Last Updated : 16 Apr, 2024

Huffman Coding is a lossless data compression algorithm where each character in the data is assigned a variable length prefix code. The least frequent character gets the largest code and the most frequent one gets the smallest code. Encoding the data using this technique is very easy and efficient. However, decoding the bitstream generated using this technique is inefficient.Decoders(or Decompressors)require the knowledge of the encoding mechanism used in order to decode the encoded data back to the original characters.

Hence information about the encoding process needs to be passed to the decoder along with the encoded data as a table of characters and their corresponding codes. In regular Huffman coding of a large data, this table takes up a lot of memory space and also if a large no. of unique characters are present in the data then the compressed(or encoded) data size increases because of the presence of the codebook. Therefore to make the decoding process computationally efficient and still maintain a good compression ratio, Canonical Huffman codes were introduced.

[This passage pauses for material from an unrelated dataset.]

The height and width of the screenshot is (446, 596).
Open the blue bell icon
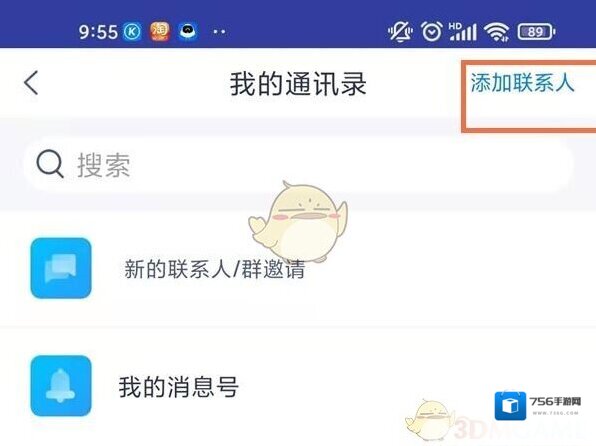point(61,386)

In Canonical Huffman coding, the bit lengths of the standard Huffman codes generated for each symbol is used. The symbols are sorted first according to their bit lengths in non-decreasing order and then for each bit length, they are sorted lexicographically. The first symbol gets a code containing all zeros and of the same length as that of the original bit length. For the subsequent symbols, if the symbol has a bit length equal to that of the previous symbol, then the code of the previous symbol is incremented by one and assigned to the present symbol.

Otherwise, if the symbol has a bit length greater than that of the previous symbol, after incrementing the code of the previous symbol is zeros are appended until the length becomes equal to the bit length of the current symbol and the code is then assigned to the current symbol.
This process continues for the rest of the symbols.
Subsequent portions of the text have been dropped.